■ Given instruction
Rewrite everything from the line containing "Open 科目汇总 for the project" down to the end of the material, putting "close icon" in place of "red X icon" and leaving all else unchanged.

______________________________

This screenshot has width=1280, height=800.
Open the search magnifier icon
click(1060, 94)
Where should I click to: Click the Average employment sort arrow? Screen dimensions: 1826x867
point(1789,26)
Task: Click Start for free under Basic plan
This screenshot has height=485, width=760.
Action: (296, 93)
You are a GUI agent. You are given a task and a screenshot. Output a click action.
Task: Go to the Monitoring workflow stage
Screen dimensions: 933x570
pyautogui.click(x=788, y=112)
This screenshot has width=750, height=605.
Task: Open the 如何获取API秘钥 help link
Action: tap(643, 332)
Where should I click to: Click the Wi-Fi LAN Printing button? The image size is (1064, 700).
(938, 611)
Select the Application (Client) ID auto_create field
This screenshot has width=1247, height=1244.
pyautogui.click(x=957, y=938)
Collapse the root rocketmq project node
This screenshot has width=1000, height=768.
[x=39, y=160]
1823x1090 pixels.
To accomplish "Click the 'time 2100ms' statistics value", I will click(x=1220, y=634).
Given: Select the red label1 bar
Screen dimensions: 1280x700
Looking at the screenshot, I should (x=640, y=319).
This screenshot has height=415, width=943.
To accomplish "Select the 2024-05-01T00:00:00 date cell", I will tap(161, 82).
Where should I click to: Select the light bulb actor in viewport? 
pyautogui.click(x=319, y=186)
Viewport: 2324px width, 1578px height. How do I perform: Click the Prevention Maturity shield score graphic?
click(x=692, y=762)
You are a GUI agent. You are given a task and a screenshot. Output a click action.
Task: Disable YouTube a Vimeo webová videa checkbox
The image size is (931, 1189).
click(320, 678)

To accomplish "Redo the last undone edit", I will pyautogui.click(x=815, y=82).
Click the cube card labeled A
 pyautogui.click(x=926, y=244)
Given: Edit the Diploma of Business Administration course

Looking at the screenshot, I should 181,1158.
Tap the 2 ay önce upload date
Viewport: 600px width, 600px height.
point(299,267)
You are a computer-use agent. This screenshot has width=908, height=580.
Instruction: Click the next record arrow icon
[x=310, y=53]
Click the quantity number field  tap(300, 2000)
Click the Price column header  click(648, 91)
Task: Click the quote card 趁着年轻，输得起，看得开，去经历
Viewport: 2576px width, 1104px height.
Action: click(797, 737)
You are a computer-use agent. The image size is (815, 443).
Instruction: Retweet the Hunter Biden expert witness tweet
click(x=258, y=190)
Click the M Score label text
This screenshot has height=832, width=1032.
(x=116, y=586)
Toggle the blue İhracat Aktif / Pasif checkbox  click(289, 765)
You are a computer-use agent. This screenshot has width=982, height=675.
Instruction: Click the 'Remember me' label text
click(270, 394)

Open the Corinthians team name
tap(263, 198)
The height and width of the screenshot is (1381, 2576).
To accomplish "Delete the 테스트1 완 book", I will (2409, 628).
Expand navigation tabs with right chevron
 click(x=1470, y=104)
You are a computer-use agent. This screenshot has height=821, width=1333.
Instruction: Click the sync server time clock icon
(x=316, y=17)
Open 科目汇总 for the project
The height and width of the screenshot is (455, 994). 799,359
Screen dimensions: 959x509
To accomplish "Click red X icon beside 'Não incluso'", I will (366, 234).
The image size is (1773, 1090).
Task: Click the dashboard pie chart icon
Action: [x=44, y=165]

______________________________

■ Full solution
Open 科目汇总 for the project
The height and width of the screenshot is (455, 994). 799,359
Screen dimensions: 959x509
To accomplish "Click close icon beside 'Não incluso'", I will (366, 234).
The image size is (1773, 1090).
Task: Click the dashboard pie chart icon
Action: [x=44, y=165]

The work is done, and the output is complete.